The place you call home should represent your truest self. AWH listens closely to their clients to create custom spaces that instinctively feel like home. When designing a house, whether from the ground up, adding to an existing structure, or adapting a building, AWH always puts client and environment needs first. AWH does not conform to a standard architectural style. With every project, we assess many existing and potential factors to develop a design custom for each client and site. We investigate local vernacular and the layers of history to create structures that complement the neighborhood and honor the past.
Built behind the existing 1950’s mid-century home house, the 3200 SF addition soars to a 22-foot ceiling on one side, where a wall of triple-paned glass windows offer expansive views. The new space, with angled walls and exposed wood and metal trusses, was designed to amplify sound and utilize passive solar energy.

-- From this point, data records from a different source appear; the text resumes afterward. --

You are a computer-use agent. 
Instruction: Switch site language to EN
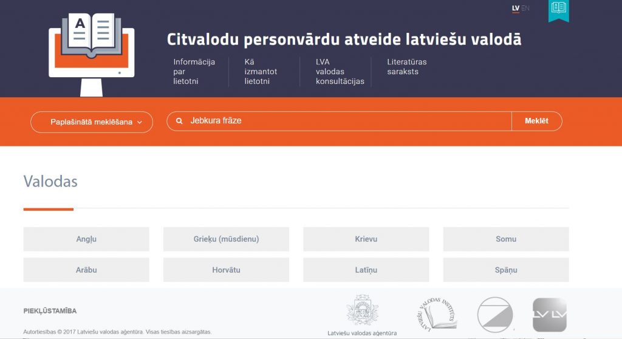[525, 9]
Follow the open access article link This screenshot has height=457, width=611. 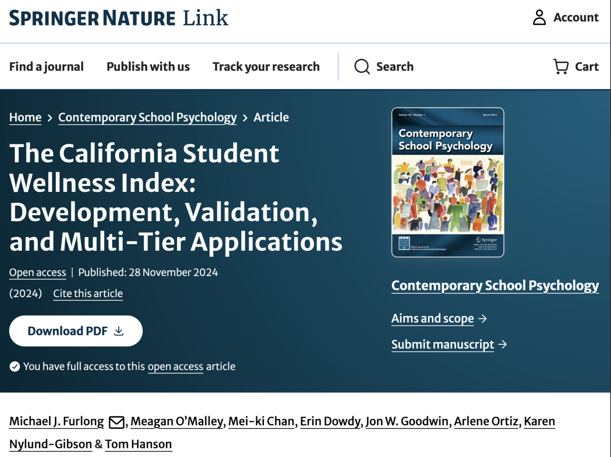(175, 366)
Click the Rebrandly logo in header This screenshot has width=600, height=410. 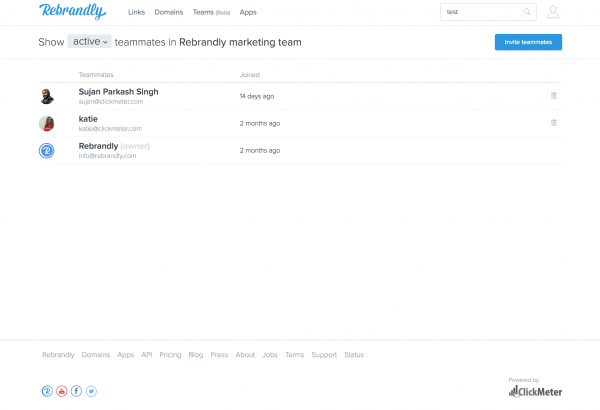(73, 12)
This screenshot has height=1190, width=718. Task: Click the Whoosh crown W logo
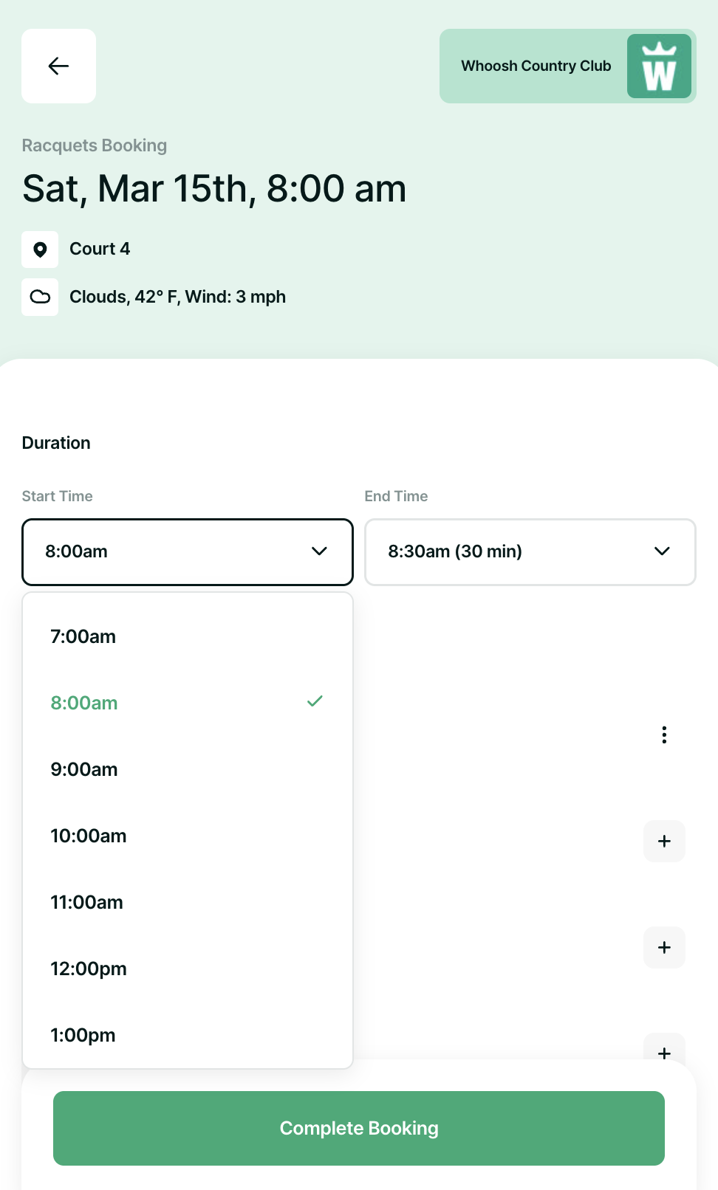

The shotgun style structure hovers above the forest floor on wood posts set on diamond piers and is designed to feel like one big screen porch. The entire south façade is operable doors and can be opened up to the lake breezes. The simple shed style roof ties the plan together and is interrupted by a reverse dormer at the main entry door.
Lindaland is writer’s retreat nestled in the woods of Madeline Island, one of the few inhabited islands in Lake Superior. The living space is raised to the second floor to give it a treehouse feel—and a distant view of the lake to the south. Lindaland is a modern interpretation of the island’s vernacular of hipped-roof cottages.
Designed for a sloped lot in Bayport, MN, this home takes full advantage of an inclined site. Perched above a two car garage, the living space in the Hill House is strategically created to make a small footprint feel spacious. Contact AWH Architects if you are interested in having the Hill House plan adapted for your site.
The Dixon Chapel is a small guest cabin on Madeline Island, Wisconsin. The design takes advantage of lake views by orienting the major glass openings and a porch along the lakeside edge of the efficient home. The layout of the Dixon Chapel encourages circulation between indoors and outdoors, connecting visitors with the idyllic landscape.